– Сорвется! Сорвется! – кричал Филя. – Быстрее!
Вадик сходу проскользнул в щель. Филя вместе с повизгивающей Лесси уже мчался по колдобистой тропинке подальше от забора. Вадик оглянулся. Его пальто поверженным врагом валялось на бетонной дорожке около Цезаря. Наступив на него передними лапами, собака с остервенением рвала в клочья подкладку. Вадик закрыл лицо грязными, в черной земле, ладонями и зарыдал. Горько, отчаянно, надрывно.
Через два дня, на большой перемене между историей и русским, Филя, широко размахивая руками и разбрызгивая крошки недожеванного бутерброда, убеждал поникшего Вадика:
– Проверенный способ. Не ссы!
– Ты думаешь?
– Полный верняк, – бил себя в грудь Филя. – Каждый день по два кусочка докторской, и опять подружитесь. Закон природы.
Вадик с надеждой посмотрел на него.
– Только, – Филя облизнул все еще жирные после бутерброда губы, – с тебя блок Бурунди. Сам понимаешь, закон природы.
И ШУБА НОРКОВАЯ В ПОЛ
1
После затянувшихся допоздна переговоров в мэрии, традиционной сауны и подписания бумаг я сомневался, что успею на вечер встречи одноклассников. Вот почему попросил Леру, зампреда городской администрации, никому не говорить о моем приезде. Даже Жорику, ее мужу. Хотел быть сюрпризом. Как кирпич на голову. Все-таки пятнадцать лет не виделись.
В фойе школы из репродукторов гремело:
«Одноклассники, одноклассницы,
И ровесники, и друзья…»
– Когда выпускались? – полюбопытствовала шустрая девчушка-старшеклассница.
Я назвал год. Она пролистала списки, нашла нужный и спросила мою фамилию. Записав, улыбнулась:
– Ваши собираются в кабинете физики. Проводить?
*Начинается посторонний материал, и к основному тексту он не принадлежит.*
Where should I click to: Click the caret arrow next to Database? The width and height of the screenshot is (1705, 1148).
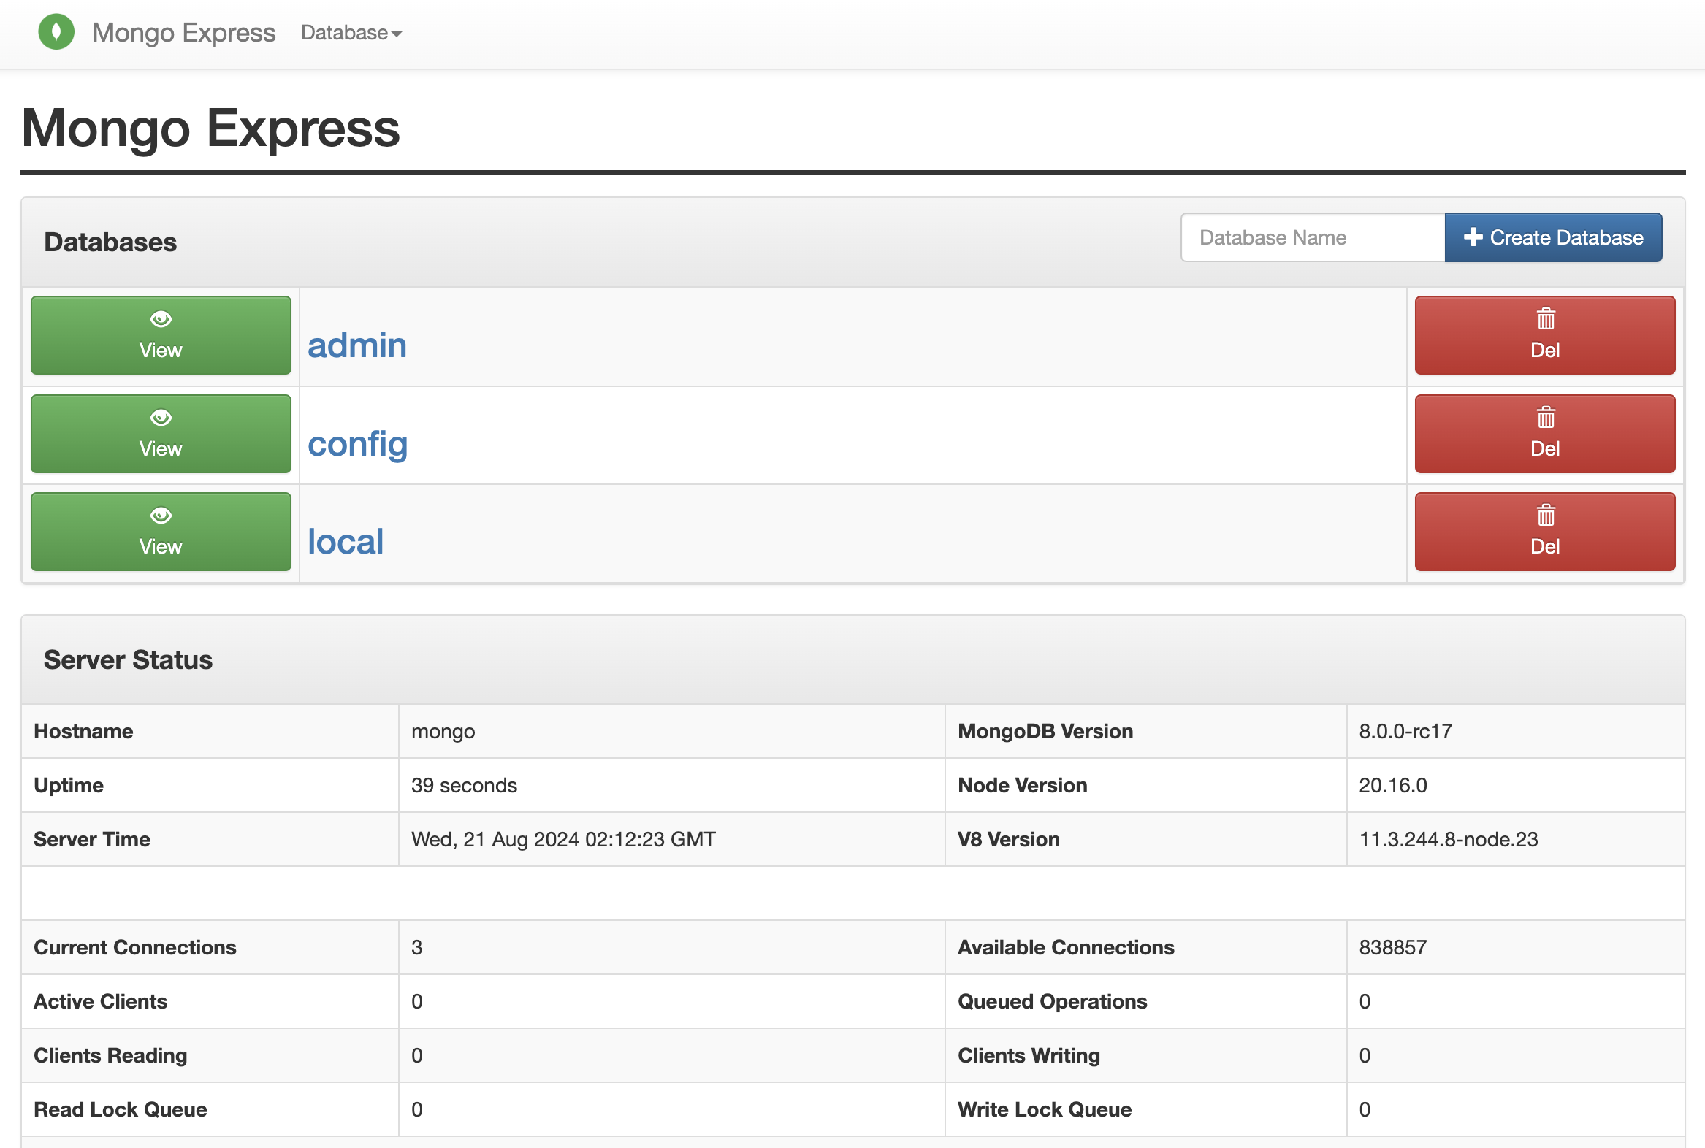[396, 34]
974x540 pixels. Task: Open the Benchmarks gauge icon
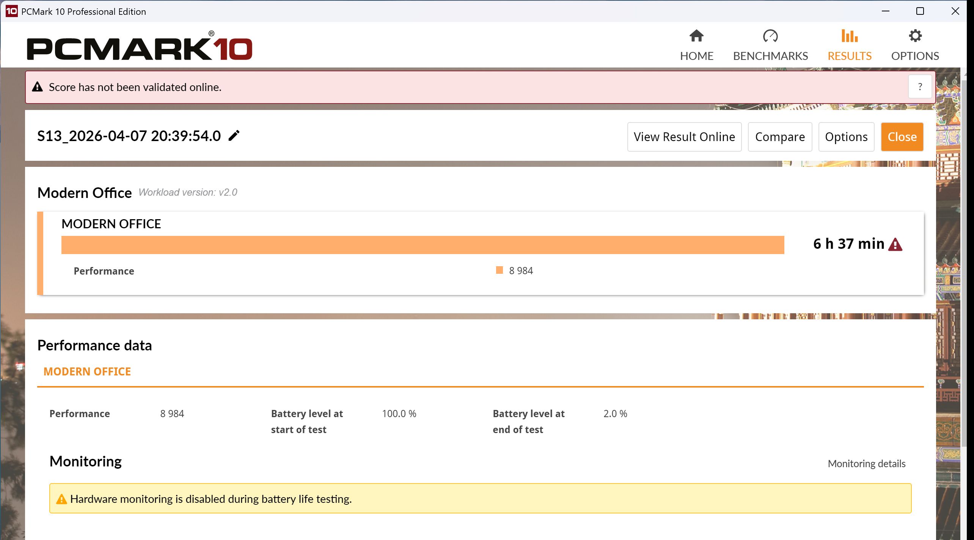pyautogui.click(x=770, y=36)
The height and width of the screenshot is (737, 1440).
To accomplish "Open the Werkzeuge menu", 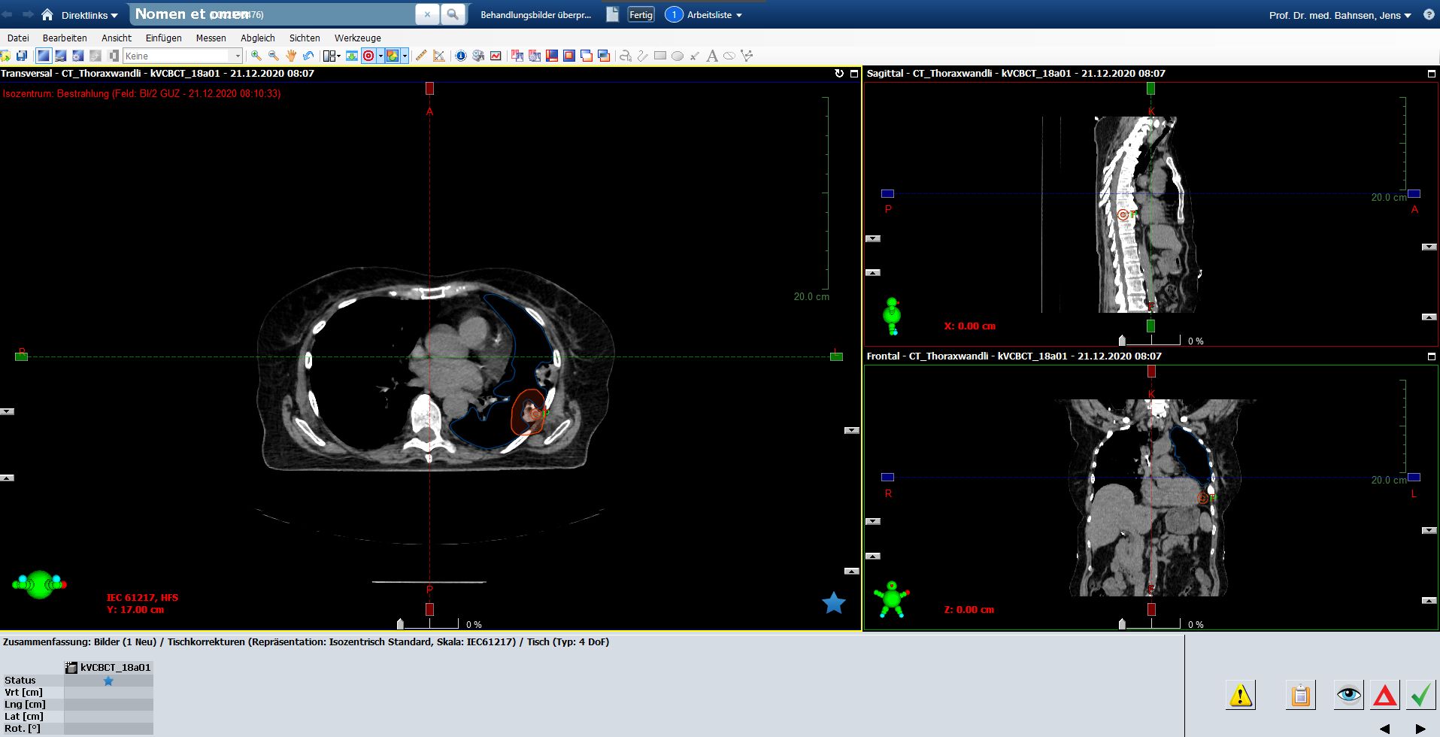I will pos(358,38).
– Что ты, – засмеялся я. – Сам найду.
– Через час – звонок, – сообщила она. – В актовом зале Николай Николаевич будет всех приветствовать.
– Ник Ник?!
– Ага! – кивнула девчушка.
– Послушай, – я слегка замялся. – А Маргарита Игоревна? Физичка?
Девчушка наморщила лоб:
– Валерий Львович. Евгения Матвеевна. Галина Васильевна. Нет, Маргариты Игоревны не знаю.
2
Сентябрь. Одиннадцатый класс. Звонок на урок. Нашей физички, как всегда, нет. Девчонки в коричневых платьях и черных фартуках кучкуются хомячками вокруг Лериной парты и шушукаются. Прямо под великими физиками, на которых солнечный зайчик играет в классики. Вот он зацепился за катышек, прилипший к носу Бернулли. Вот скакнул на Фарадея с повисшей на пол-лица тряпкой. Видать, семиклашки веселились. У них тоже урока не было.
Около распахнутого окна мы затягиваемся на спор кубинской «портогасиной». Затяжка – лающий кашель и едкие слезы.
– Говорю, – смеется Жорик, приглаживая пальцем пробившиеся за лето усики, – не сигареты, а смерть фашистам. Следующий!